Le Valais a désormais son Musée des bisses

Du 16 au 20 mai 2012, la commune d’Ayent, à une poignée de (...)

Du 16 au 20 mai 2012, la commune d’Ayent, à une poignée de kilomètres de Sion en Valais, a vécu son week-end de l’Ascension au rythme des différents événements - veillée en patois et vernissage officiel, célébration religieuse et bénédiction du musée, apéritifs et soupe de légumes, visites commentées et randonnées au fil de l’eau - marquant l’inauguration officielle du Musée valaisan des bisses. Ce projet, initié il y a trois ans, est aujourd’hui réalité et un bon millier de personnes, profitant de journées portes ouvertes, a pu visiter les différentes salles que la ‘Maison peinte’ de Botyre, consacre à ce thème particulièrement emblématique du patrimoine alpin.

« Les bisses sont des canaux artificiels creusés ou construits au flanc des monts et qui, transportant les eaux sur un parcours de plusieurs kilomètres, permettent l’irrigation nécessaire à la fertilité du sol »
(Auguste Vautier, Au pays des Bisses)

Dans le village de Botyre, sis sur la commune d’Ayent, la célèbre « Maison peinte », un édifice classé datant du 17e siècle, est donc désormais vouée à l’histoire des bisses à travers les siècles. Sur quatre niveaux et quelque 270 mètres carrés, c’est un véritable voyage dans le temps qui est proposé au visiteur pour une découverte de ces aménagements d’irrigation dont nombre d’entre eux sont encore et toujours en service : on compte actuellement en Valais quelque 300 bisses constituant un réseau de 2’000 kilomètres de canaux.

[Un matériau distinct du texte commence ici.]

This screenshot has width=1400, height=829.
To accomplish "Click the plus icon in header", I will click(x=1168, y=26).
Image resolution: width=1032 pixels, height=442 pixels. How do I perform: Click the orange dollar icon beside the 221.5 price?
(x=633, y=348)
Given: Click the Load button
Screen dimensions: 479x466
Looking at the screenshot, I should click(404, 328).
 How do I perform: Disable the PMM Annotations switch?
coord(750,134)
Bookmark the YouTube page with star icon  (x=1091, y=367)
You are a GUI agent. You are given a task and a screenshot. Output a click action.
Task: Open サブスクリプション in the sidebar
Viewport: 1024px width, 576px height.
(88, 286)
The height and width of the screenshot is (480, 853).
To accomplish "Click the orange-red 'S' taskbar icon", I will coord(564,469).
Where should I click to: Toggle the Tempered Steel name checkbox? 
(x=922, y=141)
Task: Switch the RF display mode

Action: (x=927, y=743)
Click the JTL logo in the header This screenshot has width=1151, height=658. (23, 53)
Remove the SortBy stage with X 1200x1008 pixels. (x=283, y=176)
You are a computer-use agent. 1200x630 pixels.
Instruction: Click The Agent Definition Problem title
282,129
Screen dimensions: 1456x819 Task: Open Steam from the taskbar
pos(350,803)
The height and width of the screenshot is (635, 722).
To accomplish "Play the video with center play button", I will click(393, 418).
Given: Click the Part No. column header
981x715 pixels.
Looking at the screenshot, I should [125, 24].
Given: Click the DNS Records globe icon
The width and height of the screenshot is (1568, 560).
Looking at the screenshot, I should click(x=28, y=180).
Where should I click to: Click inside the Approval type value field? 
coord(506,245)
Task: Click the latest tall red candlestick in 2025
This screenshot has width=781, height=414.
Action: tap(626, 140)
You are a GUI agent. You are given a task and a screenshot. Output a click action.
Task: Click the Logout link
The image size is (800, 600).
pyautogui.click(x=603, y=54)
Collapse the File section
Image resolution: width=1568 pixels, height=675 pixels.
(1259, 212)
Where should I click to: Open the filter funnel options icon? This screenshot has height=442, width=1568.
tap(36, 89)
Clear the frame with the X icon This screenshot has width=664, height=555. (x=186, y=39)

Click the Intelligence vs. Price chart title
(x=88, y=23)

Un millier de documents écrits, des centaines d’objets et différentes « reconstitutions » (certaines d’entre elles sont situées à l’extérieur du bâtiment) permettent de comprendre pourquoi le bisse fut pendant si longtemps un élément déterminant du développement de la région. Une médiathèque et divers documents audio-visuels sont autant d’invitations à se familiariser avec des ’techniques’ encore utilisées aujourd’hui dans certains secteurs et à s’interroger sur le devenir agricole et touristique des bisses, conservés, rénovés ou en voie de reconstruction, et qui offrent ainsi au Valais un atout attractif majeur.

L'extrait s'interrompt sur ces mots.